Votre tâche ▸
Répondez à ces questions à l'aide du texte sur la réforme de la SNCF :
1. Quels verbes le texte présente-t-il comme plus attendus que « déclare » ?
2. Quel jour et à quelle heure la décision de recourir aux ordonnances a-t-elle été annoncée ?
3. Quelle mesure prévue pour les nouvelles recrues le texte cite-t-il ?

Extrait du texte ▸

┏━━

Ce titre a déjà dû être repris dix fois mais il faut dire que Messieurs Macron et Philippe ont ouvert la voie (si je puis dire). Avant-hier, regardant d'un œil distrait une émission sur les actualités, j'ai été frappé soudain par une formule écrite dont je ne prends pas la peine de vérifier la forme exacte, mais qui  contenait le terme " déclare ", dans une formule un peu étrange du genre, " le Premier Ministre déclare le projet de réforme de la SNCF ". L'usage de ce verbe m'a étonné car on attendrait plutôt " révèle " ou " expose ", " déclare " évoquant irrésistiblement, pour moi du moins et vu le contenu du propos, le tour « déclare la guerre » donc « la bataille du rail » ! 

Le lundi 26 février 2018 à 21h41, en effet, Édouard Philipp a fait officiellement et solennellement connaître sa décision de recourir aux ordonnances pour faire adopter, « avant l'été », la réforme de la SNCF prévoyant, entre autres, la fin du statut de « cheminot » pour les nouvelles recrues. Le choix du verbe « déclare » n'était somme toute pas si inopportun qu'on pourrait le penser vu la réaction que cette déclaration (de guerre) a provoquée dans les syndicats de la SNCF.

┗━━

Extraits de données ▸
┏━━

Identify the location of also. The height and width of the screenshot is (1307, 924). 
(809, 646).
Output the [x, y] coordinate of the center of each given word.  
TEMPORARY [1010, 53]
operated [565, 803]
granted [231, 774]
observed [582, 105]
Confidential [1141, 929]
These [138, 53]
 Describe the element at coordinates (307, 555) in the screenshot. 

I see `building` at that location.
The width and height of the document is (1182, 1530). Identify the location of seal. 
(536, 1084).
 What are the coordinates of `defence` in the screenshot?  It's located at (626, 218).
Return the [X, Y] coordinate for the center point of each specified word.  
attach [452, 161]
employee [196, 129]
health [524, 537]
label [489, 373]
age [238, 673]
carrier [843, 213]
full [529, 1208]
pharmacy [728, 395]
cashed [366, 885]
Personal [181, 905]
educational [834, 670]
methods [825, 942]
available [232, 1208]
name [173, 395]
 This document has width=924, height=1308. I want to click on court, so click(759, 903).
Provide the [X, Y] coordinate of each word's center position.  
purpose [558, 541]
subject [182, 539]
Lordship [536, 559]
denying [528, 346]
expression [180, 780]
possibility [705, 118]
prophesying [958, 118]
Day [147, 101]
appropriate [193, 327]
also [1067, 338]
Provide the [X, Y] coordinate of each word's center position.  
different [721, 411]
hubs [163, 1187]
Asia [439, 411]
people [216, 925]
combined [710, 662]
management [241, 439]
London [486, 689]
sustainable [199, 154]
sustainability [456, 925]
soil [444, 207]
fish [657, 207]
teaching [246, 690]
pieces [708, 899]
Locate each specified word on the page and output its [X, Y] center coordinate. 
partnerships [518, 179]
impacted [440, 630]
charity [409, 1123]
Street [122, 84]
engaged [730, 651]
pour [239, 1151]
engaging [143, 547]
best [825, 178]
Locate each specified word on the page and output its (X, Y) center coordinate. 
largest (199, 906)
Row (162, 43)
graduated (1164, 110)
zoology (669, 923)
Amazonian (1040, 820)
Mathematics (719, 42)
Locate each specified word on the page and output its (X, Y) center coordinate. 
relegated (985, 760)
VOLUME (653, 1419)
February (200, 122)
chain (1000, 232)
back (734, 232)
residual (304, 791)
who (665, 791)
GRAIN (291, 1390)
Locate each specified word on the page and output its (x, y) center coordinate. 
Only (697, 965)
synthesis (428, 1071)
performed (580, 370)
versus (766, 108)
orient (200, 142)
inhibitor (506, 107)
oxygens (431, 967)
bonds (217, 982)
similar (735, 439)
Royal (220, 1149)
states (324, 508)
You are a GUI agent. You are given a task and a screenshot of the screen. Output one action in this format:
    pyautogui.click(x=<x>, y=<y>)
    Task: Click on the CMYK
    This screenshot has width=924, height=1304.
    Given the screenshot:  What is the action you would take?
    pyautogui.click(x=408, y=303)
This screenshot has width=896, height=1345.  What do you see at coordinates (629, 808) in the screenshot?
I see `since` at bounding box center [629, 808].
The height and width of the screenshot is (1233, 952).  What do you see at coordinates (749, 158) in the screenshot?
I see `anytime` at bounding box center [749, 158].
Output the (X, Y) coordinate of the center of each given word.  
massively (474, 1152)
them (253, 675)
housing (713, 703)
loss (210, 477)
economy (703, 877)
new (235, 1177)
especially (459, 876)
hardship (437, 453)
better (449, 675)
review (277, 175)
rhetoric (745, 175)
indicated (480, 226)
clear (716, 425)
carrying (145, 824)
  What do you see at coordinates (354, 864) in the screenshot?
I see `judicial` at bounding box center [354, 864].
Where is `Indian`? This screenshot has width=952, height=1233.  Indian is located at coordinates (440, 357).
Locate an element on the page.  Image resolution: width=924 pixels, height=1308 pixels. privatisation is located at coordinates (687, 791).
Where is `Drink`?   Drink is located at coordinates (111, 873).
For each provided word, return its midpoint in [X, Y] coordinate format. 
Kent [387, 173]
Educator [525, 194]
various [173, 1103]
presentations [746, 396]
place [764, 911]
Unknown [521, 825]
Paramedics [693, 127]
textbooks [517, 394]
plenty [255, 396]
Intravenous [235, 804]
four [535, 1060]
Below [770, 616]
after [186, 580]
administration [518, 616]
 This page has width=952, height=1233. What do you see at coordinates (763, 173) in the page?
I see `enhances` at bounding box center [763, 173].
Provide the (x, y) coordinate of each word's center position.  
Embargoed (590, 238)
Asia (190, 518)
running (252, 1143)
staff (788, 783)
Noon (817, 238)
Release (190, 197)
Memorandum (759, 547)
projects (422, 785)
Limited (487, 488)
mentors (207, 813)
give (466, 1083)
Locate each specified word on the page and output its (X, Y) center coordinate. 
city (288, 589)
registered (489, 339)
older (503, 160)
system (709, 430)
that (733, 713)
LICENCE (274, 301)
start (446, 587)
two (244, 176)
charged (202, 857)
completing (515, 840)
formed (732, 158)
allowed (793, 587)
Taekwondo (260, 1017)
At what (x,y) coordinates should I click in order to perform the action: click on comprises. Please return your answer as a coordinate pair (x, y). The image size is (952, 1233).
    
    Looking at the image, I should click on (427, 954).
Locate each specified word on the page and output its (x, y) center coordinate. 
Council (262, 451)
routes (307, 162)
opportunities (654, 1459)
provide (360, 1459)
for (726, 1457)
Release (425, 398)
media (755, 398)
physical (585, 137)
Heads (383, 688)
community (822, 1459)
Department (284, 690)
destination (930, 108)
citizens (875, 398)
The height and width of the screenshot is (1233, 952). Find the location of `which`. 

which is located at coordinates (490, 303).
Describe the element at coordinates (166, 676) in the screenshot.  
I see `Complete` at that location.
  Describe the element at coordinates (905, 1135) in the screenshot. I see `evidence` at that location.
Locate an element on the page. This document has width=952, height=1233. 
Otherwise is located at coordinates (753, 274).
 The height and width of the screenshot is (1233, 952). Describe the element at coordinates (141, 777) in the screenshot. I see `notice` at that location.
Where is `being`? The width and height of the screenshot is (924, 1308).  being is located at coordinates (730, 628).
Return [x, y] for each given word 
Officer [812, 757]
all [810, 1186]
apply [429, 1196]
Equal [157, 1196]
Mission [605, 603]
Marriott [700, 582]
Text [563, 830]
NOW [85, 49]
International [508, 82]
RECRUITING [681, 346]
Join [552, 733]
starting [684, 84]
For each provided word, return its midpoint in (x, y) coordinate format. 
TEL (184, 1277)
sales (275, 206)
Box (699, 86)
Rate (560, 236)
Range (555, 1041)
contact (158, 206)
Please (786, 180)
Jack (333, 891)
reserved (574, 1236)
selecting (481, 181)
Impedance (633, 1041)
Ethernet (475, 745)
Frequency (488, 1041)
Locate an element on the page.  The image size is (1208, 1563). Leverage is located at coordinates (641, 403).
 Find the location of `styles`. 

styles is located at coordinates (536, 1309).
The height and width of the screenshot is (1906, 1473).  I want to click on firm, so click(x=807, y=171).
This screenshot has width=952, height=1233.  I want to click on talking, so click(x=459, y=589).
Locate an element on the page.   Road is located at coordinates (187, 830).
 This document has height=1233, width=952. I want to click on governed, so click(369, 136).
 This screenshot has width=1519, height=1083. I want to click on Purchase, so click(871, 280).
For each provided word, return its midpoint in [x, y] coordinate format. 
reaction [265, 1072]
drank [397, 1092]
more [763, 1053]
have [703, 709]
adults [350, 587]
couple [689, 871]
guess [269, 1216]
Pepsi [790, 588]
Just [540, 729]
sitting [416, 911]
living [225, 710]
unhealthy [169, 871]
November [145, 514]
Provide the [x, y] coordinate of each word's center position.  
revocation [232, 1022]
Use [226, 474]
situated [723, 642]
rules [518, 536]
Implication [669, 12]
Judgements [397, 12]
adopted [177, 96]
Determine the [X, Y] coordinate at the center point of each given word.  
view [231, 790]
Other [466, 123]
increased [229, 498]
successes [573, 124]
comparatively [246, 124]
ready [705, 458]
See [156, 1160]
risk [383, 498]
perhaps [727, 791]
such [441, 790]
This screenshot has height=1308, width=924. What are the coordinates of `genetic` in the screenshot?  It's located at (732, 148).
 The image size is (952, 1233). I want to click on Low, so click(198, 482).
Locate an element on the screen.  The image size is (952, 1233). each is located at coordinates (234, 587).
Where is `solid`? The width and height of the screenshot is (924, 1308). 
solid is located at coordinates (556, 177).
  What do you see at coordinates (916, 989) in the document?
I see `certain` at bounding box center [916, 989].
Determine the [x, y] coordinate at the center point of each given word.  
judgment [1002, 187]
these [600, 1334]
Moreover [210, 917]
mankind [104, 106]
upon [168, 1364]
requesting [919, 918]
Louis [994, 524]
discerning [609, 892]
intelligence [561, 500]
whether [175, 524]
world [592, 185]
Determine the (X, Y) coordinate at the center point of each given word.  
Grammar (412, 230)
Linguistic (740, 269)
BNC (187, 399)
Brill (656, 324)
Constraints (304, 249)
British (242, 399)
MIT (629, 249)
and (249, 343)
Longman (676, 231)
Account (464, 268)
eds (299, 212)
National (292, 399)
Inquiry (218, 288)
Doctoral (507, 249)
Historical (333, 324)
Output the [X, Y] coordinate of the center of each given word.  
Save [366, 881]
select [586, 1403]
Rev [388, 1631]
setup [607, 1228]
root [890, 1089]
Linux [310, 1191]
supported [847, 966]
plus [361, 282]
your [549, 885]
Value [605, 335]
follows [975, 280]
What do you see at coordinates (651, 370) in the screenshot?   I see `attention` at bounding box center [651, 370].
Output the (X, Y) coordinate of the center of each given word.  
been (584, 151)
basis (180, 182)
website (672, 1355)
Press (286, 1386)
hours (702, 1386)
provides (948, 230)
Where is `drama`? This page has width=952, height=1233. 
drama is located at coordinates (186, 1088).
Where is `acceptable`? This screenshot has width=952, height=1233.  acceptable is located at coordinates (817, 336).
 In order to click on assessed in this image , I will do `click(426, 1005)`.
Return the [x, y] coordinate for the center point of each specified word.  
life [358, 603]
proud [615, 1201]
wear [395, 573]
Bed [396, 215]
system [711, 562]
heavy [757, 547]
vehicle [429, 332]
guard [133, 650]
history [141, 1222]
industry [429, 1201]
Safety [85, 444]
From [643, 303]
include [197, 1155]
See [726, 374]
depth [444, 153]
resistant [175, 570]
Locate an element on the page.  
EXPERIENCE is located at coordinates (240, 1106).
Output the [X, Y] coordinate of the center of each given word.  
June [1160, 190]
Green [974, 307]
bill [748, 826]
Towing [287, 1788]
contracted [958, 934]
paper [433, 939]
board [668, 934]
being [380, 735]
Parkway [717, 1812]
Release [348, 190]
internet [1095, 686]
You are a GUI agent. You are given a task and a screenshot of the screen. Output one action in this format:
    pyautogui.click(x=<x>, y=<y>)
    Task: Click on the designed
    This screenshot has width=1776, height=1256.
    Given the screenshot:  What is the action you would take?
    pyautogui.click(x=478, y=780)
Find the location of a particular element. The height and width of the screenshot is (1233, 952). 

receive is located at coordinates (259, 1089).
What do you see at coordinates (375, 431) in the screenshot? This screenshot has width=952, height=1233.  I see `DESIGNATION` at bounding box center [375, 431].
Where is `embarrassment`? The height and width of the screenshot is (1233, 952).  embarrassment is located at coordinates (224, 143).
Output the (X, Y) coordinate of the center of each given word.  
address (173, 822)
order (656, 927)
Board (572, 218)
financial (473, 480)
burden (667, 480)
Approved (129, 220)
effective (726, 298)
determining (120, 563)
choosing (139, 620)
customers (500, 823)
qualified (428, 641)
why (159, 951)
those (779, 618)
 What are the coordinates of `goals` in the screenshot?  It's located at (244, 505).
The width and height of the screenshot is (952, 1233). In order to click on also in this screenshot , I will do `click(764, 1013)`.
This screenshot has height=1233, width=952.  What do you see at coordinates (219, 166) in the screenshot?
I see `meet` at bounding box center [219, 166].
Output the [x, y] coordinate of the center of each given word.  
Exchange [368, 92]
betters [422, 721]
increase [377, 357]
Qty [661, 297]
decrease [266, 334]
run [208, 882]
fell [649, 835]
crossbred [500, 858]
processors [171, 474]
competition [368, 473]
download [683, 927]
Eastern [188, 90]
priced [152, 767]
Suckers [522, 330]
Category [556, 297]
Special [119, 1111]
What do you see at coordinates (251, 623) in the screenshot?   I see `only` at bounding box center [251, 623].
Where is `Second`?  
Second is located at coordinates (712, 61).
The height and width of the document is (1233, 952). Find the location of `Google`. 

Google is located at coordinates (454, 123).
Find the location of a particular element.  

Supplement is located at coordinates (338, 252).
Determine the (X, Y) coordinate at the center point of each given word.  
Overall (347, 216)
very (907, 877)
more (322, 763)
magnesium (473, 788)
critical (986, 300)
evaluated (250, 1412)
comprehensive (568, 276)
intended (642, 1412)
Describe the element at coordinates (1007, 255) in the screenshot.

┗━━

Corrigé ▸
1. « révèle » ou « expose »
2. Le lundi 26 février 2018 à 21h41
3. La fin du statut de « cheminot »